- Country: Nazi Germany
- Branch: Schutzstaffel
- Type: Security
- Size: Regiment
- Garrison/HQ: Wehrkreis VIII

= 23rd SS Police Regiment =

The 23rd SS Police Regiment (SS-Polizei-Regiment 23) was initially named Police Regiment Kraków (Polizei-Regiment Krakau) when it was formed in late 1939 after the German invasion of Poland from existing Order Police (Ordnungspolizei) units for security duties there. It was redesignated as the 23rd Police Regiment in mid-1942 before it received the SS title in early 1943.

==Formation and organization==
Police Regiment Kraków was formed on 4 November 1939. Under its control were three battalions from Police Group 1 (Polizeigruppe 1) as well as Police Battalions (Polizei-Bataillon) 5 and 106. By April 1940 the regiment had only two battalions under command as they rotated in and out, but its strength had increased to three battalions by June and then to four battalions by October.
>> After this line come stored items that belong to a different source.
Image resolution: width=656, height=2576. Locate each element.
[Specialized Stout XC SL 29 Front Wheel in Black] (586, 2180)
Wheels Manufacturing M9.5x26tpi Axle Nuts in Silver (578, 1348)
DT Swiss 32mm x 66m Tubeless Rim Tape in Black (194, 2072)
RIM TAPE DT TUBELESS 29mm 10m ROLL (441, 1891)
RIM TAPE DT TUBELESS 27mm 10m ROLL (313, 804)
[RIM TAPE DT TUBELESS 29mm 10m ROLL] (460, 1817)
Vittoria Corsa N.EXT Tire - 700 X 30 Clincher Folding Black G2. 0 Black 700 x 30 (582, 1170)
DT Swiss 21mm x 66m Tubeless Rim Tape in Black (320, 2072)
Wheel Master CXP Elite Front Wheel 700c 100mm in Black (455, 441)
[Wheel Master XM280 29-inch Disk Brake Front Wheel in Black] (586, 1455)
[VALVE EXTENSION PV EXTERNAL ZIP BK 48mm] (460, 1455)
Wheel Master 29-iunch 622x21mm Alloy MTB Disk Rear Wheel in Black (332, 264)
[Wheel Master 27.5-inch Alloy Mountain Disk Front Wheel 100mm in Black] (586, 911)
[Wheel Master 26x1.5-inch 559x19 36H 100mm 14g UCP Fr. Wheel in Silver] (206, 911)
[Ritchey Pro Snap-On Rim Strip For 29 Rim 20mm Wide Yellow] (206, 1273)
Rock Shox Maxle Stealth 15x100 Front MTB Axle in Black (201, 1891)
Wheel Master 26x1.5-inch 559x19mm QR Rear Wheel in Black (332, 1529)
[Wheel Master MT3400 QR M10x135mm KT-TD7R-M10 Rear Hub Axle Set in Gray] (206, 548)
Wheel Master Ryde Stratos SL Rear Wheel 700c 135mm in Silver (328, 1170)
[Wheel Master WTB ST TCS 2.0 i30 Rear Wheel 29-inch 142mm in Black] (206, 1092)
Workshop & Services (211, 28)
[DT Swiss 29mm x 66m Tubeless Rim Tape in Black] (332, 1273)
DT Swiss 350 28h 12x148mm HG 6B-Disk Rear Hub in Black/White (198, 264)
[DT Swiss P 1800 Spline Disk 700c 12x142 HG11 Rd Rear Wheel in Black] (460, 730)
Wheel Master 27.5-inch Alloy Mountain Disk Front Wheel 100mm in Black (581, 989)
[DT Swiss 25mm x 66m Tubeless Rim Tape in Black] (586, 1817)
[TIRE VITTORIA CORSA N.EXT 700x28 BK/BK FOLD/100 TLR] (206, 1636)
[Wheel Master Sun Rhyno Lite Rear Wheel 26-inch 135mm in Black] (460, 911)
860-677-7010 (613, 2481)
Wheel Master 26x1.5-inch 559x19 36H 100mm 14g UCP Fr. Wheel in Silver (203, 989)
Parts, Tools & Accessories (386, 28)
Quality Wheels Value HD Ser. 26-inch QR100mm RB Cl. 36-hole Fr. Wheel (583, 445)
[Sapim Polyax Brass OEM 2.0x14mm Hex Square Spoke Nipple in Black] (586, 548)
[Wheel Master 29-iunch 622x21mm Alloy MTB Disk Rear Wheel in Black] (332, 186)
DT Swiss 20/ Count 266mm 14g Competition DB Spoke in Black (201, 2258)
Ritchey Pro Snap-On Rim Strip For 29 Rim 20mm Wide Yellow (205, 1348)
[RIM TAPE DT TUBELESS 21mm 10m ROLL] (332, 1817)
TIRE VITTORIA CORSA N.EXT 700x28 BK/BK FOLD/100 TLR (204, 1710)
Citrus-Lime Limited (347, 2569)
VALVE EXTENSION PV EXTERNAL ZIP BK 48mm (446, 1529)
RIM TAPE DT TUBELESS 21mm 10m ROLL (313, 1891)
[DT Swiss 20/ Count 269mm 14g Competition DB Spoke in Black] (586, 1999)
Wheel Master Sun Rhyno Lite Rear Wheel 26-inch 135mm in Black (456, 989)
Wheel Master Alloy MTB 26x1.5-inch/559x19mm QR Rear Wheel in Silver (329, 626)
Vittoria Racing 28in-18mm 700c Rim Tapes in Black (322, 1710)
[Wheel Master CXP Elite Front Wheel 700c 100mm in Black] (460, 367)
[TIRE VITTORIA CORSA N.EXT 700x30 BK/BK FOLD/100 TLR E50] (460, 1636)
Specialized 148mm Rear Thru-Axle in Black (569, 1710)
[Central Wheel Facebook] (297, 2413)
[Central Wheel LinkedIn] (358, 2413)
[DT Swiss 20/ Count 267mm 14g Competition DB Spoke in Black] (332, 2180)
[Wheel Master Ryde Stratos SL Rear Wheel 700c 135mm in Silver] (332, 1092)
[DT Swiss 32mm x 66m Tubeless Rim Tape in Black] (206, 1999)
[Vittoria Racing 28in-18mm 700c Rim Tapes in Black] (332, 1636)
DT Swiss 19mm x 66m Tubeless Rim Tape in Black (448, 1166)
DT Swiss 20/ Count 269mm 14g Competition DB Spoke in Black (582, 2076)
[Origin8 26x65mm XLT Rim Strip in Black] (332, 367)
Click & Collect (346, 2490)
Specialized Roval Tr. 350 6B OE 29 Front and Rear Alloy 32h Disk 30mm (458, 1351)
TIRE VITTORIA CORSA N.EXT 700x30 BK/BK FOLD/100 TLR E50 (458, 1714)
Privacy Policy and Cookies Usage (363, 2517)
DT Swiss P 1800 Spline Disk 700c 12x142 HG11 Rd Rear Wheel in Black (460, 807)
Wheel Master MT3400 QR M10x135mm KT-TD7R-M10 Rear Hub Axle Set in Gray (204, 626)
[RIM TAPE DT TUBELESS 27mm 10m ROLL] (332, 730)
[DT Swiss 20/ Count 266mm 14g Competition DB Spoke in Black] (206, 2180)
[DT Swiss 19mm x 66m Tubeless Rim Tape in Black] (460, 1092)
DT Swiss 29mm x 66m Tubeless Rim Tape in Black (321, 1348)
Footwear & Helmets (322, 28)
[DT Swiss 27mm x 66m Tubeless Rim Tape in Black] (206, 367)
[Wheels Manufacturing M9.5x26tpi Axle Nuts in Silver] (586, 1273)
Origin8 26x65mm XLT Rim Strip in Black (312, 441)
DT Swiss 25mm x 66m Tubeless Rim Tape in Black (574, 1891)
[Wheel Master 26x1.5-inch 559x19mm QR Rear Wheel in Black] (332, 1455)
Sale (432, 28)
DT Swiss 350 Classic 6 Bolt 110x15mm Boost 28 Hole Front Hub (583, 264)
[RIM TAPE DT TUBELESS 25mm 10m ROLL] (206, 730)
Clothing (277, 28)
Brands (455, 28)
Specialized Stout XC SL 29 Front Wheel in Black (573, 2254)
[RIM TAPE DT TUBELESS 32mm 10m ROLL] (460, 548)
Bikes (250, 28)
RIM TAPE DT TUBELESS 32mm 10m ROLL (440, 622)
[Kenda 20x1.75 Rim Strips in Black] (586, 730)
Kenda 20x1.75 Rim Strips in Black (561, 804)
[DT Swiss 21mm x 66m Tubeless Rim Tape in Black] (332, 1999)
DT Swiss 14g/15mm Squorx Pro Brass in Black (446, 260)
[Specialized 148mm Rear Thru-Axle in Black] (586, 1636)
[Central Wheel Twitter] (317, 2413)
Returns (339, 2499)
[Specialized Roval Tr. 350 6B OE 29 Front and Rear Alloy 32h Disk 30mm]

The invasion of the Soviet Union, Operation Barbarossa, in June 1941 created a need for rear-area security units in Army Group Rear Areas and Police Regiment Kraków provided some of these. They were partially replaced by worn-out units returning from the occupied Soviet Union. When the regiment was redesignated on 9 July 1942 as the 23rd Police Regiment, its I Battalion came from Police Battalion 307, while II and III Battalions were formed from independent police companies scattered throughout occupied Poland, although their headquarters companies were not formed until 23 January 1943. In early 1943, I Battalion was redesignated as III Battalion of the 24th SS Police Regiment and was replaced by a newly formed unit. All of the police regiments were redesignated as SS police units on 24 February. The III Battalion helped suppress the Warsaw Ghetto Uprising of April–May 1943. II Battalion was disbanded in November 1944 and the rest of the regiment followed in March 1945.